Game should not be too fat, because in cooking, the oily, yellow, fatty tissues become rank; being less digestible than other animal fats, they leave a reproachful flavour for some time after the meal through retarded digestion. "An old fowl, likewise," says Dr. Chambers, "has a rank taste, as of a close hen house, because of the absorption into its flesh of the oil furnished by nature to lubricate the feathers".

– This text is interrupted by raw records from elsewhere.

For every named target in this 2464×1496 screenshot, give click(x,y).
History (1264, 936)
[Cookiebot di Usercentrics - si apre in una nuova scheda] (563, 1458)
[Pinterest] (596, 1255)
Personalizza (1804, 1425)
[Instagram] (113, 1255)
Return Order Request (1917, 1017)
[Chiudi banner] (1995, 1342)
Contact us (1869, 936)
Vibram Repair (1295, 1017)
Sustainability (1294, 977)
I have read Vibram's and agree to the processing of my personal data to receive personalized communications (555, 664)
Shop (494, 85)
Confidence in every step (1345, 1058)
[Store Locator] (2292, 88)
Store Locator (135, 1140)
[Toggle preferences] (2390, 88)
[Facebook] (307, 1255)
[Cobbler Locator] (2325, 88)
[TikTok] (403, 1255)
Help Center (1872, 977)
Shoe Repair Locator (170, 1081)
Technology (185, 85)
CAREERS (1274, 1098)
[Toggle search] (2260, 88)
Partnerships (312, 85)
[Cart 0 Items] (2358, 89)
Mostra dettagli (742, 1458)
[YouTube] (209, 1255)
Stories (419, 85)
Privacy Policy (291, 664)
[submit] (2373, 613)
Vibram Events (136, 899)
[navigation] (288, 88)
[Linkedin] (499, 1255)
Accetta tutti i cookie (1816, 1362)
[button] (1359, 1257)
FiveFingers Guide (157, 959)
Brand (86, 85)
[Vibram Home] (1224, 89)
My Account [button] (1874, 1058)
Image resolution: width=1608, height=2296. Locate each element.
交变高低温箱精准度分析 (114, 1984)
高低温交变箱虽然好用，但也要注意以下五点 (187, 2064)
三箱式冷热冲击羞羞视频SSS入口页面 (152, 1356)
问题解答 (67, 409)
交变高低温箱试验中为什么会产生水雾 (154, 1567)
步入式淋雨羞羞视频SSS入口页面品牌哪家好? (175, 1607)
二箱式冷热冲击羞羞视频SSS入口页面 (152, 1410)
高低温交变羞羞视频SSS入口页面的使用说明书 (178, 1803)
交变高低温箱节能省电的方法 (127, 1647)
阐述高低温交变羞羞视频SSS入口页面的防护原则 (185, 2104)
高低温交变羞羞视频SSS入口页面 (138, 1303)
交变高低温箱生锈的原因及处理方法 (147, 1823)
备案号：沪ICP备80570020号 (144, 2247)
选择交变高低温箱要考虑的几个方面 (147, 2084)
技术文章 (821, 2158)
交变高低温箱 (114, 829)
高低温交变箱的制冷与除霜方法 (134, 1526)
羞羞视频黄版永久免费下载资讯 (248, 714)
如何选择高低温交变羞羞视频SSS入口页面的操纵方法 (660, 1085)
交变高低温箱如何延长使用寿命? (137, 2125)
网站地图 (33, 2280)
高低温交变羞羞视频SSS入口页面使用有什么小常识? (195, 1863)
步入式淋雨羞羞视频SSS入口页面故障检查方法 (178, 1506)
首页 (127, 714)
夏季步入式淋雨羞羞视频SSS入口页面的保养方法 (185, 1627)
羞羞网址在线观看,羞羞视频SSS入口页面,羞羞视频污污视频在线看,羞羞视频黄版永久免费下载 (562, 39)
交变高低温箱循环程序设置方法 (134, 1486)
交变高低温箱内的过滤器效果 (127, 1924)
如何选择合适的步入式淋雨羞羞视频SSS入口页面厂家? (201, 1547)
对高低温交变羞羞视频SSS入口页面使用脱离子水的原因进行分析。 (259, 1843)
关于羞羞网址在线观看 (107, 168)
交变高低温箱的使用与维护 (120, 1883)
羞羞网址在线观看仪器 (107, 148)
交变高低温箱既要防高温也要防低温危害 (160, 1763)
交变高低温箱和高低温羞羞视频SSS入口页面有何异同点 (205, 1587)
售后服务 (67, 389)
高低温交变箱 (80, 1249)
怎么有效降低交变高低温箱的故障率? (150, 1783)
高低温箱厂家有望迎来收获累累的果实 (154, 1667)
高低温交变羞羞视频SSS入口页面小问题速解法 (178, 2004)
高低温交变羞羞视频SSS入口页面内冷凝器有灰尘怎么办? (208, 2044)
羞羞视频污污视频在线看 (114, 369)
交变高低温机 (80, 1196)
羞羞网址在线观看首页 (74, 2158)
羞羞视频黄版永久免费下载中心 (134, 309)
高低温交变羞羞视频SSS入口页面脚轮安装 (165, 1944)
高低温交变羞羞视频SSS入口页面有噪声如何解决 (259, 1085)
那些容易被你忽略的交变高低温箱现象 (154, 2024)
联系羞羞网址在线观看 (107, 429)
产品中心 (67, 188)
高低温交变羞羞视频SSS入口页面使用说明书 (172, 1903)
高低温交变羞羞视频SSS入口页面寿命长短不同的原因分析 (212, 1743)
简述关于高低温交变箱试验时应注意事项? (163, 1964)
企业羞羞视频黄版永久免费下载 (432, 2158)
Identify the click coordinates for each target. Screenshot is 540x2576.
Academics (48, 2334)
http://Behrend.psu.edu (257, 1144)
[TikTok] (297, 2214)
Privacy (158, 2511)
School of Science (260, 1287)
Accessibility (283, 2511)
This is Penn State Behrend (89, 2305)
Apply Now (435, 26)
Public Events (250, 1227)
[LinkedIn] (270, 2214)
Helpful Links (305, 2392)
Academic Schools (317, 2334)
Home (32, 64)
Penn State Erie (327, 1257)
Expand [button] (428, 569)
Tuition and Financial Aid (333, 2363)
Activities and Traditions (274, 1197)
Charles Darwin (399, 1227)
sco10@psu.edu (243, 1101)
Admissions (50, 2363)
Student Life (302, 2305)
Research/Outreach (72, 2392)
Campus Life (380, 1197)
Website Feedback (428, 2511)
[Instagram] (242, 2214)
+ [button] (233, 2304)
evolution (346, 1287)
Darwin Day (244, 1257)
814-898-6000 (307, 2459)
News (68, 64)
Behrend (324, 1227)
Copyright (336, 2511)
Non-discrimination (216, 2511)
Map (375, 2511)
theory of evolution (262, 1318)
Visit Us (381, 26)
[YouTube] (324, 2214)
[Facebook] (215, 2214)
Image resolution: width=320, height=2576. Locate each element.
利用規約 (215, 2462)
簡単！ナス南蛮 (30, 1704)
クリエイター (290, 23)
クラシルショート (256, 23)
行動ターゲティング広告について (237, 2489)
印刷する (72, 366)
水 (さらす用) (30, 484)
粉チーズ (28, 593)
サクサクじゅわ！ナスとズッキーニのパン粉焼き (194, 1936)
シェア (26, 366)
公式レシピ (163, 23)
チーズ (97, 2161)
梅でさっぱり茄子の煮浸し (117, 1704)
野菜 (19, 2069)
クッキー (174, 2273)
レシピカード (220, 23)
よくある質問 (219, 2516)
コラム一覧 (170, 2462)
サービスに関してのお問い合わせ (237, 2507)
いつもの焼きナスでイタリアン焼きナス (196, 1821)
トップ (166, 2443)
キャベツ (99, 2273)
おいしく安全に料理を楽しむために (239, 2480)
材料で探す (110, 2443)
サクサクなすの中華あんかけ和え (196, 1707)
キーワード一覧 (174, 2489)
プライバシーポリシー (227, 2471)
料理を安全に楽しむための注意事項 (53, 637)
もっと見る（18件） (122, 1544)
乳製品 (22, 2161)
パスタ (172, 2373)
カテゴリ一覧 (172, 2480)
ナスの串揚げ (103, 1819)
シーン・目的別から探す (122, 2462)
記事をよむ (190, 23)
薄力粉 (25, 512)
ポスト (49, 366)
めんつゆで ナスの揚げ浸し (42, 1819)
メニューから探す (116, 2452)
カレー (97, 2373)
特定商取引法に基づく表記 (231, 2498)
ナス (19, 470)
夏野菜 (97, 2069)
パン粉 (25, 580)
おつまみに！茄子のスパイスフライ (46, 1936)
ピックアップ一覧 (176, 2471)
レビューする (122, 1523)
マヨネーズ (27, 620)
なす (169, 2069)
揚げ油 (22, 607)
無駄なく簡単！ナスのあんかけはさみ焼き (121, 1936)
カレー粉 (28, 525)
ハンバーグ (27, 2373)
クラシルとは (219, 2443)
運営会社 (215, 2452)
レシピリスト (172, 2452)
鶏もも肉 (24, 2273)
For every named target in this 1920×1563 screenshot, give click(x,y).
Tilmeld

Whilst shooting at Sandringham in November, 1902, as our King's favoured guest, the Kaiser killed a golden pheasant, and asked that it might be cooked for his own special eating. The Chinese are said to make a great use of pheasants' eggs as a cosmetic to give their hair lustre and brilliancy. "Describe the adventures of the Duke of Monmouth after the Battle of Sedgemoor," was a question propounded to a class under examination; when a brilliant youngster replied, "He changed his clothes with a pheasant, and was found dead in the gutter".
A French saying (translated) runs that "In October de Englishman do shoot de pheasant; in November he do shoot himself".
Pheasants brains were among the ingredients of the dish which Vitellius named the "Shield of Minerva" in old Roman days.
The Romans diverted themselves with fights between the male birds pitted one against another; and it was with quails of the same species the Israelites were fed of old in the wilderness, and became plague-stricken for their greed. " And there went forth a wind from the Lord, and brought quails from the sea, and let them fall by the camp, as it were two cubits high upon the face of the earth. And the people stood up all that day, and all that night, and all the next day, and they gathered the quails, and they spread them all abroad for themselves round about the camp. And while the flesh was yet between their teeth, ere it was chewed, the wrath of the Lord was kindled against the people, and the Lord smote the people with a very great plague ; and he called the name of that place Kibroth-hattaavah (the graves of the greedy), because there they buried the people that lusted." The ancient Romans feared quails because supposed to cause epileptic fits; but these birds are said to have cured Hercules of epilepsy.